WHAT THE EXERCISE ASKS »
When you reach the line that contains "Click info icon beside Conditions label", give it back exactly along with each line after it to the end of the entries; skip any pictures.

DATA LISTING »

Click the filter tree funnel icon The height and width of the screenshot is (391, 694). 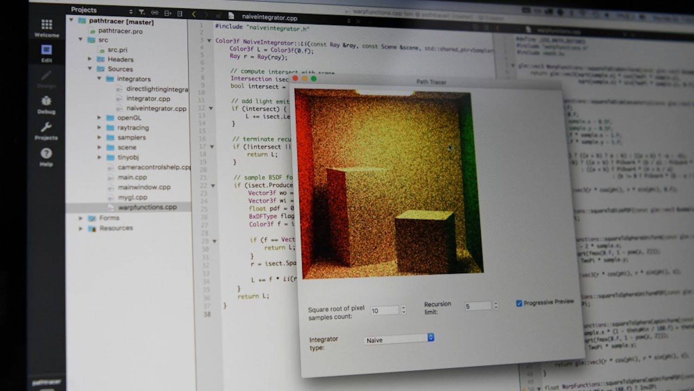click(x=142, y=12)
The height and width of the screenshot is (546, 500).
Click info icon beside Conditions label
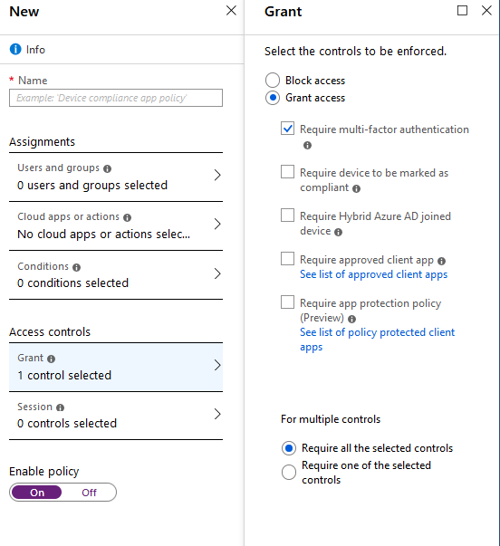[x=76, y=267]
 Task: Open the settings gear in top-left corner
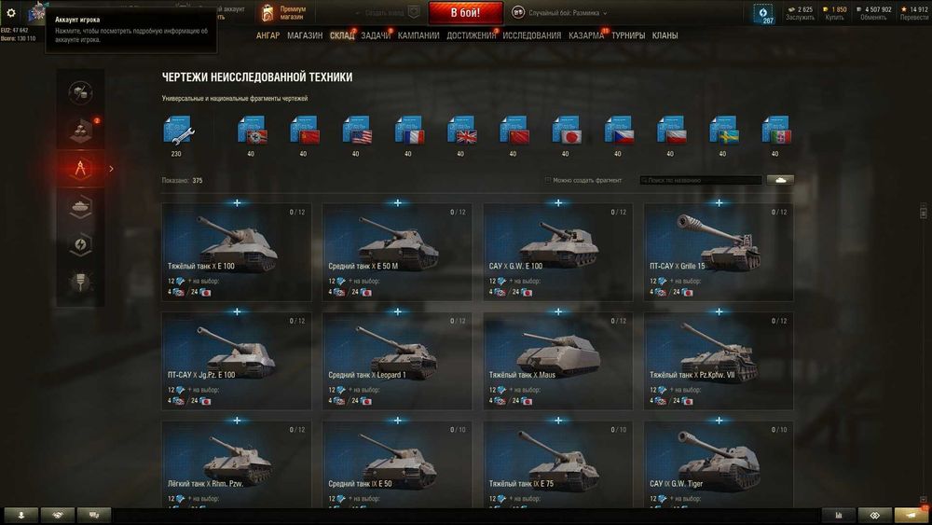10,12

EXERCISE RESULT »
Click info icon beside Conditions label
[x=76, y=267]
 Task: Open the settings gear in top-left corner
10,12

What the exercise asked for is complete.